My understanding of Biblical teaching is that we are under the authority of our nation's laws to the extent that they do not violate God's law.

Other than that I am pretty much in agreement with your comment.
Jesus was NOT a refugee
A: Jesus did not flee to Egypt. His parents took him there to escape certain death from Herod. Egyptian government was probably not even aware they were in the country and, even if they did, Joseph, Mary, and Jesus were not potential terrorists.
B: Jesus did not flee Egypt but his family returned after Herod's death. Returning to your home country does not qualify as a refugee.
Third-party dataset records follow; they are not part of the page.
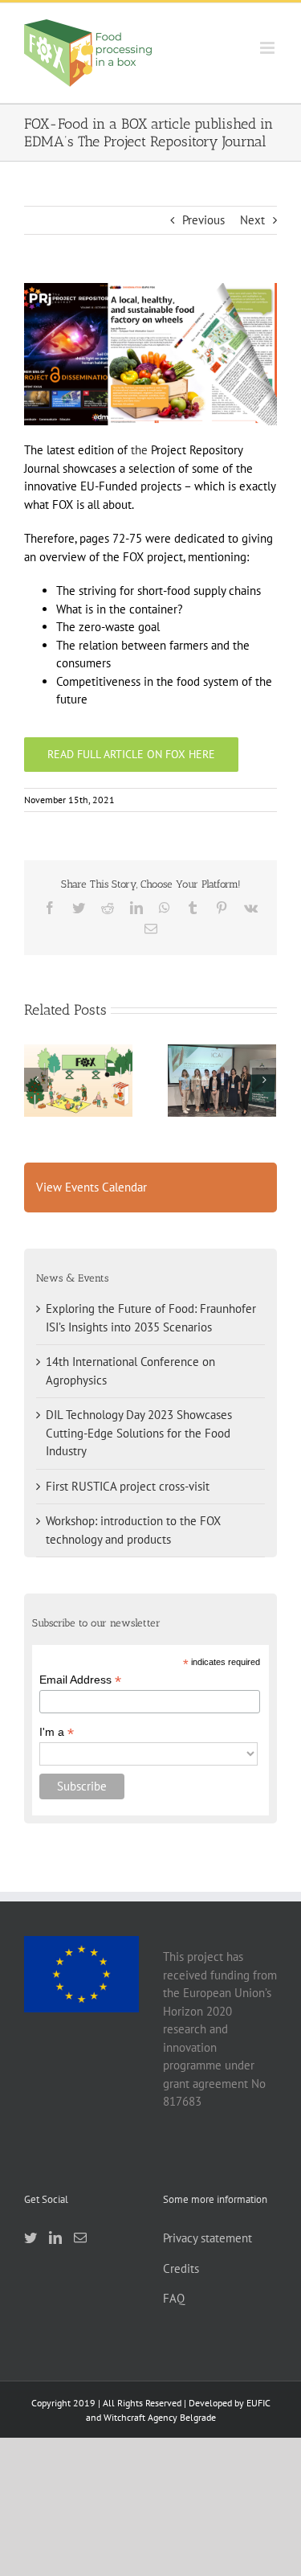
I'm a (56, 1732)
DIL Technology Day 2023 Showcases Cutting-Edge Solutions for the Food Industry (139, 1432)
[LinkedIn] (55, 2237)
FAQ (174, 2298)
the (141, 449)
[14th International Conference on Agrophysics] (222, 1080)
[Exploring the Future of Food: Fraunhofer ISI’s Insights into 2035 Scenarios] (78, 1080)
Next (252, 220)
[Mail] (80, 2237)
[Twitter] (30, 2237)
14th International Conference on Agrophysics (221, 1051)
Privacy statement (207, 2238)
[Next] (264, 1080)
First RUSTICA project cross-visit (127, 1486)
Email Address (80, 1680)
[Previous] (36, 1080)
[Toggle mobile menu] (268, 47)
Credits (181, 2268)
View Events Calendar (91, 1187)
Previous (203, 220)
The devil hates the church. Since he cannot defeat the Church, he must try to join the Church. We should remain on guard as Christians to protect the
Church against the evil that is Islam.
response to OKIE
I'm reminded of something Christ himself said "It is not right to take the children's bread and give it to the dogs" and of course the verse in 1 Timothy about the man who doesn't take care of his own being worse than an unbeliever.
Why did God tell you to love your neighbor and not to love all of humanity? Because you simply can't do the latter. Your responsibility to your fellow man goes out in concentric circles. Your spouse, your children, your family and close friends, your community, your country, and then the world. Some people are called to drop everything and head to the other side of the world to minister, but they are the exception. For most of us, your responsibility follows those concentric circles. You have a responsibility to your countrymen before you have a responsibility to these so called refugees. These extreme Muslims bring death and ruin where ever they go. Call that statement "harsh" "bigoted" or "hateful" if you must but an good hard look, heck even a quick glance, at Europe's current state would tell you it's true. However much you may pity them, for you to welcome these death worshipers into your land at the obvious peril of your fellow countrymen is, well....I believe that verse in 1 Timothy said it best.

-The Bechtloff
-youtube.com/thebechtloff
Jesus was a refugee
Among loving God and our neighbors, let's not forget that Jesus was a refugee...as were many others in the Bible. Will we be able to act kindly to "the least of these?"
You'll have to show me where the Bible instructs a nation that it may not guard its borders. My understanding of Biblical teaching is that we are under the authority of our nation's laws. It teaches we must treat aliens in our midst equally under our laws, which we do. I just don't see where it teaches the globalists' doctrine of open borders.
"If the President’s order turns out to be a first step in fulfilling his campaign promise to ban all Muslim immigration, Christians must protest vigorously."

Why? No non citizen has any right to immigrate to the US. And as a sovereign nation we have the right to refuse entry to anyone for any reason. And I would say belonging to a death cult that has been in a near de facto state of war with the rest of humanity for nearly its entire history, is a pretty good reason. Banning Islam within the US would violate the First Amendment, banning Muslim immigration however does not.